Talk Dirty to Me

^z 27th October 2023 at 1:20pm

Sallie Tisdale's 1994 book Talk Dirty to Me: An Intimate Philosophy of Sex is by turns poetic, naughty, philosophical, embarrassing, fun, egocentric, unblinking, and rambling. There are sweet moments, as in Chapter 1 when she lays out her own belief system:

I have, perhaps, three absolutes about sexual expression. The first, the most obvious and infinitely arguable one, is that we should avoid harming each other whenever possible. Second is my belief in the importance of self-determination—the right of every mature individual to make decisions for herself, for himself. Last is my unquenchable belief (in spite of sometimes quaking neuroses and plenty of evidence to the contrary) in the final goodness of humans—of human life, the human journey, and the human body.

That lovely, loving faith in human virtue leads Tisdale to the positive worthiness of sex, in all its writ-large diversity. Often along the way, though, she wanders into thickets of handwaving kinda-sorta illogic, as unpersuasive as much loosely-argued philosophy tends to be. Her evidence is biased, drawn from the world of relatively wealthy, educated, mainstream western civilization. Her anecdotes tend toward happy-ending and are drawn from statistically-unrepresentative samples.

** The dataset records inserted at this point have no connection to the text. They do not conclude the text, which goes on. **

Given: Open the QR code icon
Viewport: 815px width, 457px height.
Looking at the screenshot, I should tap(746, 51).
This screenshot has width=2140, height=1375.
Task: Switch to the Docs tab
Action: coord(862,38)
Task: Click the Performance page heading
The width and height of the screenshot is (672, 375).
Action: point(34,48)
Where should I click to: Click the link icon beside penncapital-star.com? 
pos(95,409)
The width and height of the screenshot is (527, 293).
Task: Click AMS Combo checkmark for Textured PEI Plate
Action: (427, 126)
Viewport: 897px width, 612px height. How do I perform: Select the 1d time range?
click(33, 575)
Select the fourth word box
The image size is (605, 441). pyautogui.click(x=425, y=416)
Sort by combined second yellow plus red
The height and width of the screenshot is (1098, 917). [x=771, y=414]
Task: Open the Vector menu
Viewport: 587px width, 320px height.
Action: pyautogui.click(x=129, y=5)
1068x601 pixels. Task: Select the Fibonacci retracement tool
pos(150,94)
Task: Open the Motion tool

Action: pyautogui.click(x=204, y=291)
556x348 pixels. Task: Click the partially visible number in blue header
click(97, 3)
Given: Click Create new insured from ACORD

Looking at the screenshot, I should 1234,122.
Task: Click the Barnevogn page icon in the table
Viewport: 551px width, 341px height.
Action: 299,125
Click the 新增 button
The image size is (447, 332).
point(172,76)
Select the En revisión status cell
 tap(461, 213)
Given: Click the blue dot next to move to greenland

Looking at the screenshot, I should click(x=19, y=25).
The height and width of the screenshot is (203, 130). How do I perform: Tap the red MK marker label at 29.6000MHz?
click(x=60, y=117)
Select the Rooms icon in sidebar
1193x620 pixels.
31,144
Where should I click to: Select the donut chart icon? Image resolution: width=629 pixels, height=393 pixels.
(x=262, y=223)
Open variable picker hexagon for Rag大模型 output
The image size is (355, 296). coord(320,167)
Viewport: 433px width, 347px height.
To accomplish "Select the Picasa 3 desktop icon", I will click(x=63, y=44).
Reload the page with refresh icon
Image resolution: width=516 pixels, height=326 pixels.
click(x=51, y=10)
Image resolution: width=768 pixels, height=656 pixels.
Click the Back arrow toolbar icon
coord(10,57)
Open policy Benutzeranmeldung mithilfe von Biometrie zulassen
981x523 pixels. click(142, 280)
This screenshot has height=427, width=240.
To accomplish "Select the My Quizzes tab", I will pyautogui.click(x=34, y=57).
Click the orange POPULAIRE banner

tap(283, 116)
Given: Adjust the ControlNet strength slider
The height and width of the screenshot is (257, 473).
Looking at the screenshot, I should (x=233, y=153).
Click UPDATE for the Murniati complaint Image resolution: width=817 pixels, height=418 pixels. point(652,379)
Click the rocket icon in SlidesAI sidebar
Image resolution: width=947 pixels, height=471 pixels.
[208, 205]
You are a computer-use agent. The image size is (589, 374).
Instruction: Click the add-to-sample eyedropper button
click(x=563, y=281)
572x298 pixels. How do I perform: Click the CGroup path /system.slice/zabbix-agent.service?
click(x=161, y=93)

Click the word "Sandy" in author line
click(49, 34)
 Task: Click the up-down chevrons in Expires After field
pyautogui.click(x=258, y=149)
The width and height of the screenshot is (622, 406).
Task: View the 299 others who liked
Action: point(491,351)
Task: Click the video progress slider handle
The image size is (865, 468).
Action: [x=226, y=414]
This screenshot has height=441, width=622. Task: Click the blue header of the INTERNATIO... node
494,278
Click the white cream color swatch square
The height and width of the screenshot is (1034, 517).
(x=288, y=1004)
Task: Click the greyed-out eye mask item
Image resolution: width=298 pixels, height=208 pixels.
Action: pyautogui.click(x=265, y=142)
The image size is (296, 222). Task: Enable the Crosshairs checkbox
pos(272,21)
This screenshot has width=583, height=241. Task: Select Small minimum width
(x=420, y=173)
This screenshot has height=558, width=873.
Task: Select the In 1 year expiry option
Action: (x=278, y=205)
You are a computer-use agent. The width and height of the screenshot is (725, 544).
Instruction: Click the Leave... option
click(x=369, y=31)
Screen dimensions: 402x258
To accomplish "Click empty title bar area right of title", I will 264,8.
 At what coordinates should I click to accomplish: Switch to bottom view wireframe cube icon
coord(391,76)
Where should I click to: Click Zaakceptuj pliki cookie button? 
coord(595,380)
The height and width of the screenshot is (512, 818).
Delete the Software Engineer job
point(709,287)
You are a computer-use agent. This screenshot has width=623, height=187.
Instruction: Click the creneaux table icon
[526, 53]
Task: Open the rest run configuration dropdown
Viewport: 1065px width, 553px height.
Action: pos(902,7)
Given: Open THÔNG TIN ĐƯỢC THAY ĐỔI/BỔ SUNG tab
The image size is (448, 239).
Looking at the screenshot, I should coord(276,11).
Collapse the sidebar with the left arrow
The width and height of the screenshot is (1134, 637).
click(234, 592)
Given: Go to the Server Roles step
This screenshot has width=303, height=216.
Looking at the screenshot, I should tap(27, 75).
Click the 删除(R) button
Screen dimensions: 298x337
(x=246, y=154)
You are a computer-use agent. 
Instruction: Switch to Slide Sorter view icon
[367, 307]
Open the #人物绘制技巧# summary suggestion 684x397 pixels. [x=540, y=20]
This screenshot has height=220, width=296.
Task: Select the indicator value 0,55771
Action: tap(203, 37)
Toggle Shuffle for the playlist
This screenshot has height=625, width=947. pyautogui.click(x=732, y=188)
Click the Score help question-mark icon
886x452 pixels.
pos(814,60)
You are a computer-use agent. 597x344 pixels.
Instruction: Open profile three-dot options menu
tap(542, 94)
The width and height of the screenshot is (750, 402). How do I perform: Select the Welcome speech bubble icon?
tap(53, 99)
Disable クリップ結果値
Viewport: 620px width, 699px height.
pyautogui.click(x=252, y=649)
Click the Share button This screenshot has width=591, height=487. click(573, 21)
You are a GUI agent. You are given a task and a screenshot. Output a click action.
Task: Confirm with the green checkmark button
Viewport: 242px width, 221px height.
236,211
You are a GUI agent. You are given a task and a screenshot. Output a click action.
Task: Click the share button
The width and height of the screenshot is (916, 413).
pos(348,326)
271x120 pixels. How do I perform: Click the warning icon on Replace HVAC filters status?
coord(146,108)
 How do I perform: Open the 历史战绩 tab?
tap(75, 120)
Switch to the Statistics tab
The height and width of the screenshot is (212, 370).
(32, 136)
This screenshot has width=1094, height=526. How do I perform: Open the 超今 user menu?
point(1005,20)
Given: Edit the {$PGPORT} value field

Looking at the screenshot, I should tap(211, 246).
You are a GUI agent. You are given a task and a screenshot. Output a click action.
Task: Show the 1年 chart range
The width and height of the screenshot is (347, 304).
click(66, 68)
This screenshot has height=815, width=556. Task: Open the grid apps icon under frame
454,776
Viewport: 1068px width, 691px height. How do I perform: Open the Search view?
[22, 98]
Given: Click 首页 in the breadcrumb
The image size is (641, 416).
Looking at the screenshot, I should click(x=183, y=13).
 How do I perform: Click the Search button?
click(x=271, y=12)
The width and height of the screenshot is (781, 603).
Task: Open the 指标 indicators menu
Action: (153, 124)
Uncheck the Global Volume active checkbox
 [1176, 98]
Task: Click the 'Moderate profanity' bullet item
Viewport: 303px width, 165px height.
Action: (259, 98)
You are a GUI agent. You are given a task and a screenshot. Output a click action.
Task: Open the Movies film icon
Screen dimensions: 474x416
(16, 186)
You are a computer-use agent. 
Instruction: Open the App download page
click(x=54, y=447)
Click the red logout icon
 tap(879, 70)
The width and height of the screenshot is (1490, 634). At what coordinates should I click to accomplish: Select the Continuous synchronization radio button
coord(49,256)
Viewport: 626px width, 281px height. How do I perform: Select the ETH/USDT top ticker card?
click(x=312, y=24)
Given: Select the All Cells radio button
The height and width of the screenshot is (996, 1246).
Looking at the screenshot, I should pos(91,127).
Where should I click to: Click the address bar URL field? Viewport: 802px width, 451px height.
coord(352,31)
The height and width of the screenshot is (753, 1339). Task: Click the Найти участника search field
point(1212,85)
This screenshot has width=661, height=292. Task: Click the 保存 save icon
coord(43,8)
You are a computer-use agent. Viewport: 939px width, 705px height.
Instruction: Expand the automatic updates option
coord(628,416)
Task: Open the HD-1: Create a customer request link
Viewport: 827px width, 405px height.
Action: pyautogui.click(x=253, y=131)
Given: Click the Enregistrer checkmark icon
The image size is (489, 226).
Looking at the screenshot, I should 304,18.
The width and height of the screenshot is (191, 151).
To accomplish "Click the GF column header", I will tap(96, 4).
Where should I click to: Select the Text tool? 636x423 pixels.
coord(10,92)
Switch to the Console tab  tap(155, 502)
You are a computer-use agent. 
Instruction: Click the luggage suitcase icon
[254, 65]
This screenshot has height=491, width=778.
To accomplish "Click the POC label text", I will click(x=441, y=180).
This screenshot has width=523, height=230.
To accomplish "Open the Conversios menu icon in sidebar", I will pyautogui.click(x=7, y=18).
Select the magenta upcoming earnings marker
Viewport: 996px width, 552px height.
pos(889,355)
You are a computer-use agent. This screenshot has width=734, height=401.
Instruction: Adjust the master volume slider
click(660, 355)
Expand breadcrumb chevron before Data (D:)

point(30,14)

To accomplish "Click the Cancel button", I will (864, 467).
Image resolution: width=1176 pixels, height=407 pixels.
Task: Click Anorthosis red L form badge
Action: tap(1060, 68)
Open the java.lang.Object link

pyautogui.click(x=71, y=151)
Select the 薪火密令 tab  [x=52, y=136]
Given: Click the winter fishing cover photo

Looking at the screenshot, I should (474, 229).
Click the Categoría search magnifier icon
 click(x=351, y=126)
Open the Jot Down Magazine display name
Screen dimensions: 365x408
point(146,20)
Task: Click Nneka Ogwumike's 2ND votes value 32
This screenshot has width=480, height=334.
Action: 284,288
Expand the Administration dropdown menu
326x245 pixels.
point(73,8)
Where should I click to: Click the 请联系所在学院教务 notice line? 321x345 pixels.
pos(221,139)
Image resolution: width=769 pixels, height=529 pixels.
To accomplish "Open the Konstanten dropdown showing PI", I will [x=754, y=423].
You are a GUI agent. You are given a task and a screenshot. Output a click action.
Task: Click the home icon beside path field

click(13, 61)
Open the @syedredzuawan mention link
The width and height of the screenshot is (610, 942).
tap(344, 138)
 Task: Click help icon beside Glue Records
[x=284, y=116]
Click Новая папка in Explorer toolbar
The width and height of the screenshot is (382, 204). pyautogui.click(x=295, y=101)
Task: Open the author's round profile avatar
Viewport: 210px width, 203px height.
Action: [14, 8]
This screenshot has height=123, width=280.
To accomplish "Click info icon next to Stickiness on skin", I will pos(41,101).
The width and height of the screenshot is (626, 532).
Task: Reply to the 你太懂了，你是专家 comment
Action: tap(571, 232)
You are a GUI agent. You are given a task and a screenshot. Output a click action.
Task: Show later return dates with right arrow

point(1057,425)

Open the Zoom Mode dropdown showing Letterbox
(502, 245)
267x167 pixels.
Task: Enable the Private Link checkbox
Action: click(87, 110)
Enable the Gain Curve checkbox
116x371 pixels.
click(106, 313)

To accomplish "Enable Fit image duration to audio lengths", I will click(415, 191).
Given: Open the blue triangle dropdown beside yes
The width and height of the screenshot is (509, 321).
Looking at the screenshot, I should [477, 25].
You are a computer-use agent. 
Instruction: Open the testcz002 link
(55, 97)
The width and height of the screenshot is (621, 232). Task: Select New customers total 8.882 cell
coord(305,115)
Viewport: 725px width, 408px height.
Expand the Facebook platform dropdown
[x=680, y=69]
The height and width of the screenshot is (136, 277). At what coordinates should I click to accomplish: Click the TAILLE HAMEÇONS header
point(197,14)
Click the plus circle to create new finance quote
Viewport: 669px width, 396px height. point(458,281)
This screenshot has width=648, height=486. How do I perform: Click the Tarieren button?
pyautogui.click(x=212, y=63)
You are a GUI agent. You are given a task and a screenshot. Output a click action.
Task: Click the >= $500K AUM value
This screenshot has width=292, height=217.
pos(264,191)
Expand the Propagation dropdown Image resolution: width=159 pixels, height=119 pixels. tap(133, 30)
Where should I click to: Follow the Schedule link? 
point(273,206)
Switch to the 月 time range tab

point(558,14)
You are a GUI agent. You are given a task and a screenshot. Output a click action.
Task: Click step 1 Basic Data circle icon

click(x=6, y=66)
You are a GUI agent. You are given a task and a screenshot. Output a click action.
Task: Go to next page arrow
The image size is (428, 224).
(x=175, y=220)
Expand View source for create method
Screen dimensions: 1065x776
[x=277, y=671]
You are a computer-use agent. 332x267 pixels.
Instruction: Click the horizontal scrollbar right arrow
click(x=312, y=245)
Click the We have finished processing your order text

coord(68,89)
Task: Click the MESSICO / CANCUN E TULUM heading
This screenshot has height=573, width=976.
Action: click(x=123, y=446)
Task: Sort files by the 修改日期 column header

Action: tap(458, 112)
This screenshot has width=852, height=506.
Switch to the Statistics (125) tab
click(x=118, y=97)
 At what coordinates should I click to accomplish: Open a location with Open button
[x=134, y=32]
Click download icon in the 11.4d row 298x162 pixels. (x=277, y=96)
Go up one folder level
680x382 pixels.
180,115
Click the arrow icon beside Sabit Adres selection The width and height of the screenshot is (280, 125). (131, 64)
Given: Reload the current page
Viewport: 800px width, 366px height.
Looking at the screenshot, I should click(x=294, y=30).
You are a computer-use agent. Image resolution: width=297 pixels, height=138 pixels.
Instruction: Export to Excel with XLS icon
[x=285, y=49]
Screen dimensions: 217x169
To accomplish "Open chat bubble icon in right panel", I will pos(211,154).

But throughout her explorations — of pornography, lust, fantasy, Act, and cis-meta-trans-post-whatever-genderism — Tisdale has her heart in the right place, even when her logic is weak. Much of Talk Dirty to Me is self-therapy. At times there's first-person overload, e.g., near the end of Chapter 4: "I believe ... I believe ... I also think ... I suspect ...". Other bits are, frankly, highly erotic. It's a literate and intellectual eros, like the finest of classical art that transcends as well as arouses, like the distinction made in Robert Graves's poem "The Naked and the Nude" between love and lies, exposure and manipulation.

After all the pleasure and pleasuring, Tisdale returns to thoughtful argumentation and wrestling over the proper attitude toward sex. She quotes William Irwin Thompson in a beautiful mystic metaphor:

All beings are words in the language of God.

Sexuality and its expression, she suggests, is a facet of that fundamentally holy nature of humanity. Thank goodness!